Наедине, в комнате, когда-то бывшей салоном покойной Сеньи Флориды, которая умела предсказывать будущее по внутренностям акулы маррахо, он рассказал Хусто о своих страхах и твердо добавил:
– Нельзя им дать время очухаться. Нам нужно нанести им удар такой силы, чтобы они поняли, что мы намерены действовать серьезно…
– Что мы должны сделать?
– Дать им понять, кто здесь командует.
– Думаю, они это и так уже знают. Командуем здесь мы.
– Да, – согласился Дамиан Сентено. – Но они думают, что без оружия мы не что иное, как пустое место. И пока они так думают, они нам никогда не покорятся. Нужно показать им, что мы на самом деле сильны. С оружием или без него.
У Дамиана Сентено было время как следует разузнать об обычаях Плайа-Бланка, и он выбрал удачный момент между девятью вечера и полуночью, когда в единственной таверне, превращавшейся иногда в казино, около десятка человек играли в карты или вели разговоры о событиях, произошедших в последнее время в поселке и потрясших местных жителей.
Дамиан Сентено со своими людьми неожиданно возник на пороге и тут же направился к стойке, грубо сколоченной из досок старых баркасов и толстых, принесенных прибоем к берегам Папагойо бревен, и потребовал лучшего вина из Уги и шесть стаканов.
Трактирщик Исидоро на несколько мгновений опешил. Пробежавшись взглядом по лицам завсегдатаев, которые прервали игру и теперь молча смотрели на чужаков, он хотел было отказать вошедшим, однако, сообразив, что этим самым он только ухудшит ситуацию, выставил стаканы на барную стойку и принялся наполнять их, разливая вино из одного из самых своих больших кувшинов.
– Всем добрый вечер!
Голос Дамиана Сентено прозвучал ясно и четко. Здороваясь, он повернулся в сторону присутствующих. Он опирался на стойку и демонстрировал людям, что под его распахнутой рубахой нет никакого оружия.
Пятеро головорезов последовали примеру своего предводителя, и даже самый тупой островитянин понимал, что, хоть они и пришли без оружия, намерения у них были самые что ни на есть серьезные.
Никто в ответ не произнес ни слова, но Дамиан Сентено и не нуждался в ответе, так как немедля добавил:
– Кто из вас Торано Абрео?
– Торано никогда не ходит в таверну, – ответил ему старый рыбак, чье лицо, казалось, было соткано из тысячи тончайших морщин. – Все свои деньги он потратил на баркас, который на днях поджег какой-то сукин сын.

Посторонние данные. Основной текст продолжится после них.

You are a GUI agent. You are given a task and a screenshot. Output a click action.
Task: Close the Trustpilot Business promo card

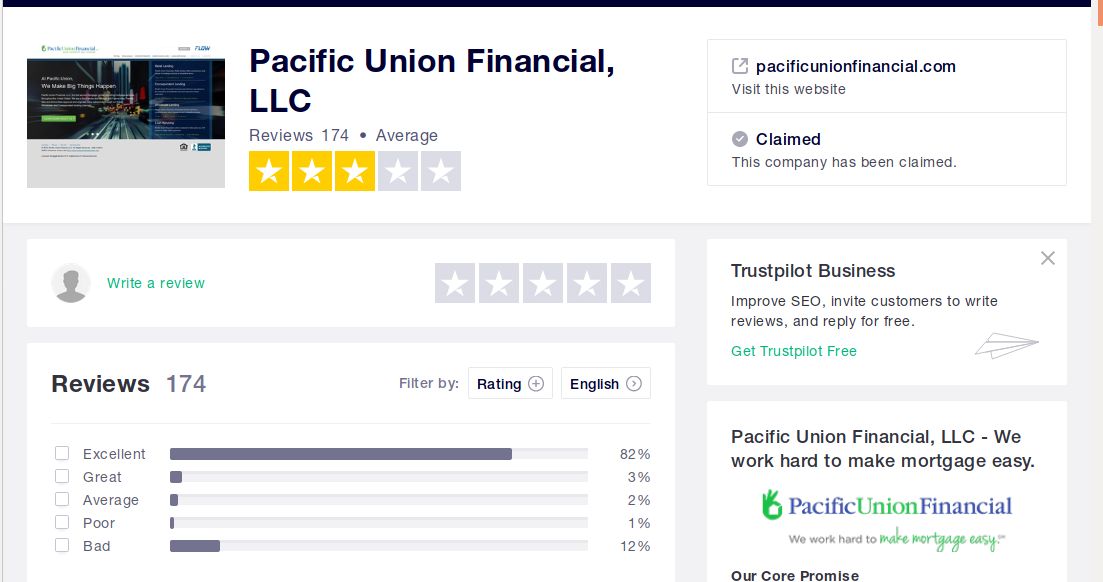point(1047,258)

Дамиан Сентено взял преподнесенный ему стакан и, осушив его одним глотком, тем же тоном задал вопрос:
– А есть здесь хоть один сукин сын, который осмелится утверждать, что это я или кто-то из моих людей поджег баркас? – Он сделал короткую паузу и добавил: – Если есть, пусть подойдет, и я ему размозжу голову. И если так думают два человека, пусть подойдут, и их ждет та же участь. И даже если их трое… Ибо каждого из нас и три человека не заставят проглотить свои зубы.
Рыбаки один за другим начали подниматься, отставляя в стороны столы и стулья, – они последовали примеру старого морщинистого рыбака. Кое-кто из них стал снимать рубахи, осторожно складывая их в одном из углов бара.
Затем островитяне, за исключением стариков, которые отошли к дверному проему и оттуда решили наблюдать за грядущей схваткой, начали наступать. Самым первым и самым решительным из них оказался сын дона Хулиана, более известный под прозвищем Гуанчито. Именно он нанес удар, от которого Хусто Гаррига ловко увернулся.